Bespoke is on my RSS list, there are a few articles to read each day, which I do. I like their focus on data rather than opinion or hyperbole. This particular post, from Saturday, caught my eye, it looks at where the S&P500, and various sectors, are in relation to their 50 day moving average. Pretty simple stuff, a big picture view using a reasonable benchmark:
As shown in the chart of the S&P 500 as a whole, the index currently sits right at the bottom of the green shading, which is two standard deviations below its 50-day. Last Monday, the index was four standard deviations below its 50-day, which was something that didn’t even happen at any point during the ’08/’09 financial crisis.
The bounce from 4 standard deviations below to two standard deviations below was very quick. I must say though that the moves in the index since then have been unimpressive (for a bull). This week there have been three distinct attempts at 1200, each one has seen the ES drop back to 1180, or thereabouts. My concern is, as a mean-reversion sort of guy, that for an index 2 standard deviations below a longish-term MA the attempts at going up are not being sustained.
There are a number of points upon which this view can be attacked, and fair enough too.
-The fact is that despite getting rejected at 1200 or so and falling, the falls are limited to 1180, whereupon there is support.
-What is so significant about a 50 day MA? Why is being below that of any importance? Again, fair enough. The 50 day MA is a widely used measure and may have some sort of self-referential, self-fulfilling quality … some sort of psychological value. That’s a pretty weak argument, IMO, but its about the best I can come with.

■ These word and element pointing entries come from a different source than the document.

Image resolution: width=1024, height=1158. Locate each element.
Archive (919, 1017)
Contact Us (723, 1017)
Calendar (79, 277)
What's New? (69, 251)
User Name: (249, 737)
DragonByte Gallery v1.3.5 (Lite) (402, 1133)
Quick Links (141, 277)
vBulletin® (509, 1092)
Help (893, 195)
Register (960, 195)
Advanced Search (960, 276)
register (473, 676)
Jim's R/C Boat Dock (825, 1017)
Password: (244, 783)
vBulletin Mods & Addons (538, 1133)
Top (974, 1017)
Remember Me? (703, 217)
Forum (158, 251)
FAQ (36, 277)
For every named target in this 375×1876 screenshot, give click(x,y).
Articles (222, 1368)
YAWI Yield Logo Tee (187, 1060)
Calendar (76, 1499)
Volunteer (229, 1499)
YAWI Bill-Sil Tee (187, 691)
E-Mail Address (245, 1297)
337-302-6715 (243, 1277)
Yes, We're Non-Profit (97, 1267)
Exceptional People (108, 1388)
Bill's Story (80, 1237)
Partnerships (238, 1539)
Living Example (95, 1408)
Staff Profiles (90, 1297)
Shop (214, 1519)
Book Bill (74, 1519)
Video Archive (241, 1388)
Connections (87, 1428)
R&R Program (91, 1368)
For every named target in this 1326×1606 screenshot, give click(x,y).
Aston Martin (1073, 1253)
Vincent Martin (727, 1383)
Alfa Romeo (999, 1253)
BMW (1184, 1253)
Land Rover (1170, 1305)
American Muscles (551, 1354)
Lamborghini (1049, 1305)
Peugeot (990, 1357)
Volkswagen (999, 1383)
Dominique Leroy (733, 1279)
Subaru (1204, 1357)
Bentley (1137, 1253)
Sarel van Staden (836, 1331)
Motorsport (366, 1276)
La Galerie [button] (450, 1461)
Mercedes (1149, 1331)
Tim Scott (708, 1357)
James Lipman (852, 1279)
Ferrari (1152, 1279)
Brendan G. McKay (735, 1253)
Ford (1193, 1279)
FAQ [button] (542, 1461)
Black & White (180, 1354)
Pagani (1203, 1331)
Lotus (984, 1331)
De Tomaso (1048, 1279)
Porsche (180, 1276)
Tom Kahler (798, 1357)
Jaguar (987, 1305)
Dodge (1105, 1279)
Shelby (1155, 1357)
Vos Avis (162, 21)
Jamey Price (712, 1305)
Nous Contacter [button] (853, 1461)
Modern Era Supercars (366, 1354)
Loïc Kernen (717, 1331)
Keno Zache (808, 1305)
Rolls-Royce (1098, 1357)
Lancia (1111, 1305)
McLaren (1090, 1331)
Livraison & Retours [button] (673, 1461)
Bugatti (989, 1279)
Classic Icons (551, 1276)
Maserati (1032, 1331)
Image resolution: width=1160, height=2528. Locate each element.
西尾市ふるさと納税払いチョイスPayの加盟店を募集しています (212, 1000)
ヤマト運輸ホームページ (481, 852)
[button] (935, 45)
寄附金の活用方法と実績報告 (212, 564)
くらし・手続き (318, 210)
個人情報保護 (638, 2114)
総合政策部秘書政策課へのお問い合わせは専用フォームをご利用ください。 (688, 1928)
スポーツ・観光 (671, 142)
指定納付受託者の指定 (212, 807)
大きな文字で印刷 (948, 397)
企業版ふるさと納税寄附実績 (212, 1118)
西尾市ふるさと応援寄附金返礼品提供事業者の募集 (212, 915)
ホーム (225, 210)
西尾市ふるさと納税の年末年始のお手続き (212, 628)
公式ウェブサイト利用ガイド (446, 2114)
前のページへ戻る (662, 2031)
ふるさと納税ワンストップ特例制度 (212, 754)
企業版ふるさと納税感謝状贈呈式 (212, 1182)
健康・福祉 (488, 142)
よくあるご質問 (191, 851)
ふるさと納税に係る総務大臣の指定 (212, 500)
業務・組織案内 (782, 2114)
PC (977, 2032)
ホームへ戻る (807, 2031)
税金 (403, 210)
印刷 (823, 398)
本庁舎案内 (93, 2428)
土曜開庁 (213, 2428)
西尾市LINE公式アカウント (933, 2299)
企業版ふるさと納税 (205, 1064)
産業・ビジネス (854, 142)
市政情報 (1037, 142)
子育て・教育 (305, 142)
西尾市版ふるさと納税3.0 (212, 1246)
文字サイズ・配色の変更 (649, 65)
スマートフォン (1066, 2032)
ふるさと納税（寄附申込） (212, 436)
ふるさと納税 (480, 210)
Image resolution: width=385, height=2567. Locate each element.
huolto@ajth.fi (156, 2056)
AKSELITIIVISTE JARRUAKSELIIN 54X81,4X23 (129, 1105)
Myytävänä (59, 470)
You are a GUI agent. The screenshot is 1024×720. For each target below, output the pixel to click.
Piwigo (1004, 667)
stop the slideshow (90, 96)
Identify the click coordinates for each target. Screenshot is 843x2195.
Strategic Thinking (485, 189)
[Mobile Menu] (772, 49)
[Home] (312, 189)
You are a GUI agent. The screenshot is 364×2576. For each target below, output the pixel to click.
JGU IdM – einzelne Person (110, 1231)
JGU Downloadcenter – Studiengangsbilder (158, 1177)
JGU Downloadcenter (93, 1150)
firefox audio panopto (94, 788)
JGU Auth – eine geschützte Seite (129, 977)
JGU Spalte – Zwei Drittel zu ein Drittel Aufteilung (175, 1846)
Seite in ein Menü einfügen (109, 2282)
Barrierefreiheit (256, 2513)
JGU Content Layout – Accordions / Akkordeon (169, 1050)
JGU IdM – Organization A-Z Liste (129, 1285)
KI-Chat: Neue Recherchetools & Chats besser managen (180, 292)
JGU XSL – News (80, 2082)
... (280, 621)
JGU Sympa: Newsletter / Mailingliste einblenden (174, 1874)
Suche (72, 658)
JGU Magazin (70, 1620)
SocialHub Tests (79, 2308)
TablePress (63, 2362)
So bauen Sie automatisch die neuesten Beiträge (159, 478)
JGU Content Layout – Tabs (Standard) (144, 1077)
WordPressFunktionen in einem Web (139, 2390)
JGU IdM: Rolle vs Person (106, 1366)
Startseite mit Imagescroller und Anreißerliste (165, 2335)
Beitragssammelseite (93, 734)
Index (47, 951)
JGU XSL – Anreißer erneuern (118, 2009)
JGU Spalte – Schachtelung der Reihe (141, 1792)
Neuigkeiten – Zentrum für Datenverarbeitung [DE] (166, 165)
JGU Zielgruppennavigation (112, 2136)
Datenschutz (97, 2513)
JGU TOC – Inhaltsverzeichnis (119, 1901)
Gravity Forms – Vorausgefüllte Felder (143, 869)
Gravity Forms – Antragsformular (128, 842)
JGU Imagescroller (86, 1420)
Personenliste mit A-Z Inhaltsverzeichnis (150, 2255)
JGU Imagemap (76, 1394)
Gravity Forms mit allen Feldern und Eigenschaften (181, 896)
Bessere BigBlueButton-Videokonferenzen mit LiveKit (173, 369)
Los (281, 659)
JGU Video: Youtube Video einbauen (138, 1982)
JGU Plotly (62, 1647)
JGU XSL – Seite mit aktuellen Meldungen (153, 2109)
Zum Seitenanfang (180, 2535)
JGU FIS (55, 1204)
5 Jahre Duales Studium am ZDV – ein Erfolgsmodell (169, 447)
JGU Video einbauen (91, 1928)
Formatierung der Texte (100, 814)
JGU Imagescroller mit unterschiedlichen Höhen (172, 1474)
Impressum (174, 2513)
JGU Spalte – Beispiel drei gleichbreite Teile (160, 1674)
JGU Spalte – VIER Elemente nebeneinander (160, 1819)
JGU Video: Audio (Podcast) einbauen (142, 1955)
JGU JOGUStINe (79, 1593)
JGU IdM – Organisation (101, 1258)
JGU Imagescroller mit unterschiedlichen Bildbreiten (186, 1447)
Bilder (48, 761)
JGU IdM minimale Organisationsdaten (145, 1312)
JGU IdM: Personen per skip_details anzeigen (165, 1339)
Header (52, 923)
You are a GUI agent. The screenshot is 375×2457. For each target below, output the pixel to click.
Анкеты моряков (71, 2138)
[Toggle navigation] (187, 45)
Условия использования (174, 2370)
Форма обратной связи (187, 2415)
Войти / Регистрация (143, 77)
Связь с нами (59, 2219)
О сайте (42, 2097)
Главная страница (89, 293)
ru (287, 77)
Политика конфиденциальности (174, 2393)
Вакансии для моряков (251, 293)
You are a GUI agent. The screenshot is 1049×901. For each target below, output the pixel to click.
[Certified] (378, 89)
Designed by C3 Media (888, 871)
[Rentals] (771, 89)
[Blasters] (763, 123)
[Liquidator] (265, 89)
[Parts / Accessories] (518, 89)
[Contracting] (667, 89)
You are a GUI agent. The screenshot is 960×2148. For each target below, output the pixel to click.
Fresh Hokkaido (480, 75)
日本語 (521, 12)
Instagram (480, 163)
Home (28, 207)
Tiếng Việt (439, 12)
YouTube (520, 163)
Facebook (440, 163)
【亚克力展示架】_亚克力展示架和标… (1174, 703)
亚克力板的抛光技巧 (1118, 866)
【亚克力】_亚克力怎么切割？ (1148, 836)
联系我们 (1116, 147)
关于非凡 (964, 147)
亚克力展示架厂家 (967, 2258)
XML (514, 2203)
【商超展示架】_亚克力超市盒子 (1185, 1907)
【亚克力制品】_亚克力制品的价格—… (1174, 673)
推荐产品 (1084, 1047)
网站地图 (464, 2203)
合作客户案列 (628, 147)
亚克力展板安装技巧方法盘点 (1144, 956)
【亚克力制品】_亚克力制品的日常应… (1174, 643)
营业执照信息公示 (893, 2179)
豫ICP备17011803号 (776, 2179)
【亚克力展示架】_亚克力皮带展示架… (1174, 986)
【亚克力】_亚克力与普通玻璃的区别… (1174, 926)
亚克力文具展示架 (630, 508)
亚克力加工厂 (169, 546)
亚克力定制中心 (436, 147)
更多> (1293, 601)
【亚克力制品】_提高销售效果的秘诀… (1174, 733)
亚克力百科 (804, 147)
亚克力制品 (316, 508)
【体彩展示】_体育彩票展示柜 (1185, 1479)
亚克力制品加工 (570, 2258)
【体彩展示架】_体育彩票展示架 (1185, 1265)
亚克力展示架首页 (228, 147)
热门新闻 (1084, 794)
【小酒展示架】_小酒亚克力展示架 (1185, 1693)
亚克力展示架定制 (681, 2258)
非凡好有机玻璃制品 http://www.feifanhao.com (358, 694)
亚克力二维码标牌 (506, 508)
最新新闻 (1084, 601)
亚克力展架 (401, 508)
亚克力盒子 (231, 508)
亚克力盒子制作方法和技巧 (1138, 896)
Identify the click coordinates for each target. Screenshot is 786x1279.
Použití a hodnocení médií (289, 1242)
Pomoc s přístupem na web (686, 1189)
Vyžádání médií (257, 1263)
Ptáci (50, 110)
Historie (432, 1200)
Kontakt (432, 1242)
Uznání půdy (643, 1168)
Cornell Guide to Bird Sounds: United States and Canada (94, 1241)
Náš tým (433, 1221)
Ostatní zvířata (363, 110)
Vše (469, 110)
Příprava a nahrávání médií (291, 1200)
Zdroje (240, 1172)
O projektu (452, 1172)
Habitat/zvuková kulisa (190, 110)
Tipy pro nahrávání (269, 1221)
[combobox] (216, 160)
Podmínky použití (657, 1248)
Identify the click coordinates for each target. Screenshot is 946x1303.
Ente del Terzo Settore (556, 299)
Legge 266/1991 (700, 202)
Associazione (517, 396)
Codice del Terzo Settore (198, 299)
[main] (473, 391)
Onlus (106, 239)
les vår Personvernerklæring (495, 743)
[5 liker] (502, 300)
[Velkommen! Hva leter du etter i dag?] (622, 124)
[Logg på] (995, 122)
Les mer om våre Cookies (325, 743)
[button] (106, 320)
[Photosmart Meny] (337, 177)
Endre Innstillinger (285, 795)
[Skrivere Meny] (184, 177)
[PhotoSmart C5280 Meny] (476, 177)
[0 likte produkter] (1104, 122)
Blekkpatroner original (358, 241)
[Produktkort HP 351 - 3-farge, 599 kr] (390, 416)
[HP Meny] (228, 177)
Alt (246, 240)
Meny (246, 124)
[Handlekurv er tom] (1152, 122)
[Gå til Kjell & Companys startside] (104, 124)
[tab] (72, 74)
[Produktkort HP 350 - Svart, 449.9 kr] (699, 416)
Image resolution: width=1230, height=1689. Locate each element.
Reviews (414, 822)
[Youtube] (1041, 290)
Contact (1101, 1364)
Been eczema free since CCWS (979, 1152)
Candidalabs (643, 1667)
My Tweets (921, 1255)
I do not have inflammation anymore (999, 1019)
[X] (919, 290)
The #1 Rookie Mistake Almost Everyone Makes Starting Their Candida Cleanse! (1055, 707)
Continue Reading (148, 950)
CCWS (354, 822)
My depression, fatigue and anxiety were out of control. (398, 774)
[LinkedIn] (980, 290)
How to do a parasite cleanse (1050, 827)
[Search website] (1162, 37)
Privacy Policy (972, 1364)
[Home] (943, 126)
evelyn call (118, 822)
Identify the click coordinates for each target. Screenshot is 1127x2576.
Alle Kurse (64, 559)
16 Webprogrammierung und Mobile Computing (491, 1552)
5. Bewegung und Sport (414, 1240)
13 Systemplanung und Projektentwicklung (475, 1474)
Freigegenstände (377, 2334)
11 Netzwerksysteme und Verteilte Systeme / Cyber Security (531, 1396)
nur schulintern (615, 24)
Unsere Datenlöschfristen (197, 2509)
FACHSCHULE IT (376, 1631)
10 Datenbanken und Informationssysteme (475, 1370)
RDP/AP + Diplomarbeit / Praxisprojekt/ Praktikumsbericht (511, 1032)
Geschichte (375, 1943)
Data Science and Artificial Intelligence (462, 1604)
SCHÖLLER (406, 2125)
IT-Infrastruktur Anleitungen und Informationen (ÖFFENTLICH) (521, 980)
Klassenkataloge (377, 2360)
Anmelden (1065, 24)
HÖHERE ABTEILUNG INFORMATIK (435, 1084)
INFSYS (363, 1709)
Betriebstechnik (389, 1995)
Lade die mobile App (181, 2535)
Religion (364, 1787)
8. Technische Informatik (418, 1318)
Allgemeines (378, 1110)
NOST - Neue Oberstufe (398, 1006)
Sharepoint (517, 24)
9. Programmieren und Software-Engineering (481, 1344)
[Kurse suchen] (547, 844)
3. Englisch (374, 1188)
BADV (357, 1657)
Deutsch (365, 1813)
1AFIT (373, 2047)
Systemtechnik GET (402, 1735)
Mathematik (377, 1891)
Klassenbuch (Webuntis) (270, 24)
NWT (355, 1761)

-What is so significant about being 2 standard deviations below? Another good objection. Two standard deviations is significant in statistics, for all sorts of reasons that can be researched, but 2 std deviations is not magical by any means, and really, not overly extreme either. And also, I will be the first one to argue that applying the normal distribution to price plots is not necessarily meaningful. The prevalence of long-tails in financial markets are evidence that the normal distribution just doesn’t apply. On the other hand, it works a lot of the time so I will use it to help me (this sounds like a cop out and it may well be).
So, yeah, if you don’t like my view that the price behaviour here is of concern, I would find it difficult to fault your view. But I’ll stick with my view (until the price/volume/time behaviour tells me to change it, which might be the market finding support above that 1180 area, for example) to help me with my trading.